En fin, que, aunque respeto su opción, porque ante todo respeto la libertad de elección del individuo, no he visto el este reciente boato, nada que suene a música en vez de ruido, muy al contrario, me he encontrado con sucedáneos equivocados con olor a naftalina. Un revivir hortera de clichés, jurásicos o como poco medievales, que están a años luz del mundo desigualitario, injusto y todavía plagado de hambre, enfermedades y atrocidades, en el a duras penas, sobreviven más de las tres cuartas partes de los seres humanos del planeta.

Cuántos pozos de agua se podrían haber abierto en las tierras infértiles de África, o centros de salud para atender mil y una enfermedades, de millones de niños, mujeres y ancianos. Cuantísimo se podría haber hecho con la cantidad ingente de recursos empleados, efímeros, y volatilizados, como los fastos del enlace.

Si su opción hubiera sido diferente, el enlace perviviría, y continuaría siendo objeto de satisfacción, porque al igual que una buena semilla, con el tiempo daría buenos frutos, en un mundo tan ávido de ellos. No sucediendo así con tanto desperdicio tirado al cesto de la basura e imposible de reciclar.

Como he mencionado no busco culpabilidad, sino tal vez, un poco de responsabilidad, pero de hacerlo, no la hallo en su mayoría en los cónyuges, sino en el sistema; en su raíz. En la repetida e histórica equivocación de regalar pistolas a los niños en lugar de acuarelas o zapatillas de danza. En valorizar la riqueza sin profundizar de dónde viene y qué ha tenido que hacer quién para amasarla. En esa educación, carente de acertados valores, que nos vuelve bizcos al enseñarnos a no despegar nuestros ojos del ombligo. E insensibles, porque no hacemos sino aniquilar, cual “Atilas”, aquello u aquellos que nos encontramos a nuestro paso, con tal de lograr poder, fortuna y gloria.

Lástima de nuestra parcial ceguera, aquella que nos llena los bolsillos mientras “jibariza” nuestra alma.
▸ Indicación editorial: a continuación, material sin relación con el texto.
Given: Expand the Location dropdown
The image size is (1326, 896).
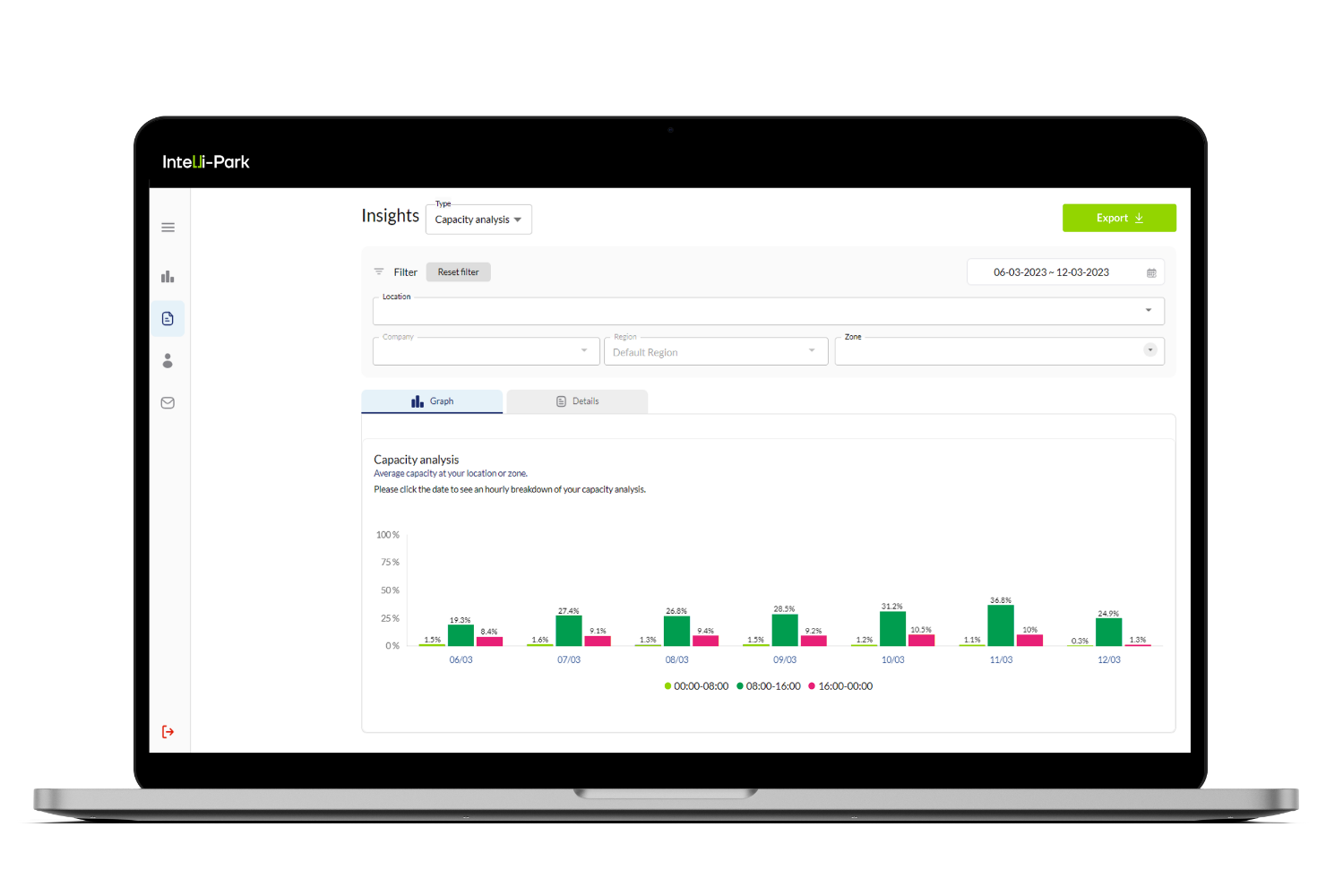Looking at the screenshot, I should click(1148, 311).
Lástima; porque poder, fortuna y gloria otorgan placer, mientras la bondad, corona con laureles y mayúsculas nuestra felicidad. Pero tal vez sea predicar en el desierto, porque el rumbo parece ya marcado a fuego, siempre hacia lo fugaz y superficial, hacia el envoltorio y no al contenido. Sospechando, que además de sistema e inercia histórica, la tendencia se sostiene por la empatía hacia el mínimo esfuerzo. Lo exige en mucha mayor proporción desgranar, analizar y plantearse, que ver correr instantáneamente las páginas gráficas de nuestra App de Tik Tok.

A buen seguro que es mucho más entretenido, pero tal vez estemos corriendo un riesgo cuya gravedad no calibramos: el de perder nuestro sentido crítico, y acabar engullendo cual reses, todo aquello que nos quieran, interesadamente, hacer tragar. Convirtiéndonos en elementos manipulados y manipulables, adormecidos con el opio de una atractiva e irreal pantalla, en la que se nos muestren los becerros de oro a perseguir, sin permitirnos tocar y rascar su superficie. Acción que por otro lado nos demostraría, que de ninguna manera son de noble metal, sino de burda imitación; de cartón barato pintorreado.